パイロットは、乗り込む飛行機の運用限界について、熟知・理解している必要があります。この運用限界とは、パイロットがそれを超えて操作、運用してはならないと定められている限度のことを言います。

運用限界は、最大離陸重量などの重量や重心位置の限界、運用速度限界、フラップやギア操作の限界速度、エンジンや各装置などのそれぞれに設定されています。

ちなみに、業界ではこれらを「リミテーション」と呼んでおり、パイロットになるために必ず暗記しなければならない項目のうちの1つとなっています。その代表的なものをご紹介しましょう。

羽田空港では、春一番のような強風が吹く季節になると、離着陸時における横風の問題が発生することがあります。向い風については制限は設けられていませんが、横風や追い風には制限が設けられているからです。

仮に、追い風の制限を超えて風が吹いている場合でも、滑走路の反対側から離陸することで問題が解決するケースがあります。しかし、横風の場合はそういうわけにはいきません。

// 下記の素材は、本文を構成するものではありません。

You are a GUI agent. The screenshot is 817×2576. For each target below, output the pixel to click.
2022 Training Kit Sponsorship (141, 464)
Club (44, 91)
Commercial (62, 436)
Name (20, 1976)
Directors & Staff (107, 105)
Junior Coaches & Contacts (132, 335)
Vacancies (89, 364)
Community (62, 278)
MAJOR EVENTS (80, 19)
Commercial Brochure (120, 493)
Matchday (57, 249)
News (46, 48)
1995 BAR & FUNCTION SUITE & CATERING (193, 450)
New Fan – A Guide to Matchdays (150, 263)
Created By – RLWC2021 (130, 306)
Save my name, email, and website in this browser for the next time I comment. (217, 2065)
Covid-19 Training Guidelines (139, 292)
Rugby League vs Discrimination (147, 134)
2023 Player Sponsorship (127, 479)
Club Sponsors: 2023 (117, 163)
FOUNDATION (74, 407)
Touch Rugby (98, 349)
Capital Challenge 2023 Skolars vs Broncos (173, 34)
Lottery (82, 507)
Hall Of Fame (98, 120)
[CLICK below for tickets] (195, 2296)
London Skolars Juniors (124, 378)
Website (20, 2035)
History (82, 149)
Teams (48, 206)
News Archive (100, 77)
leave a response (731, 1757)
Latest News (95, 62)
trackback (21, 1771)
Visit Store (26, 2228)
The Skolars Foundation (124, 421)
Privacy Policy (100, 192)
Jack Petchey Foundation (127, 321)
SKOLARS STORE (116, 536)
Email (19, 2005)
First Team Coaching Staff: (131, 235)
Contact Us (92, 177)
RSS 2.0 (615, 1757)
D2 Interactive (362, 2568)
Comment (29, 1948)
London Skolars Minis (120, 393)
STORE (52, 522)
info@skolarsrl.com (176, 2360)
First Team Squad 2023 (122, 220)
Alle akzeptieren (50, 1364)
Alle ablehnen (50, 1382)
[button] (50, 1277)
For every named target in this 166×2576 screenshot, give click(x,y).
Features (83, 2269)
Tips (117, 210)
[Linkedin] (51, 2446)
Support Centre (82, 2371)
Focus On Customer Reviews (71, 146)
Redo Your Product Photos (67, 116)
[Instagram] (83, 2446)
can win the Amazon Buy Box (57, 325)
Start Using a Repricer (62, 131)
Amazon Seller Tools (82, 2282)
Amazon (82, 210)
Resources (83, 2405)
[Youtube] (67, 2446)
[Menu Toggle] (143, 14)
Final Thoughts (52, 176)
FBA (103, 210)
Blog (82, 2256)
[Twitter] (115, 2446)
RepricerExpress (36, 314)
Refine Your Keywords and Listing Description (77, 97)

横風の強さは、滑走路の方位と、吹いている風の方位とをもとに算出されます。その制限値は機種によっても異なりますが、風速16~19mとされています。また、雪などの影響で滑走路が滑りやすい状態になっている場合には、風速5m程度の横風でも、離陸禁止となる場合もあります。

また、エンジンに関連するところでいくと、排気ガス温度について、限度が設定されています。ジェットエンジンには、常に高温のガスを浴びて高速回転し続けるタービンのような部分があります。

タービンに吹き付けるガスの温度によりエンジンの寿命が決まるため、その温度を管理するべきではあるのですが、この部分は1,300℃以上にもなるため、温度計が設置できない状態となっています。

そこで、タービン出口の排気ガス温度(EGT)に限度を設け、管理しているのです。この限度については、エンジンスタート時から着陸まで、厳しい設定がなされています。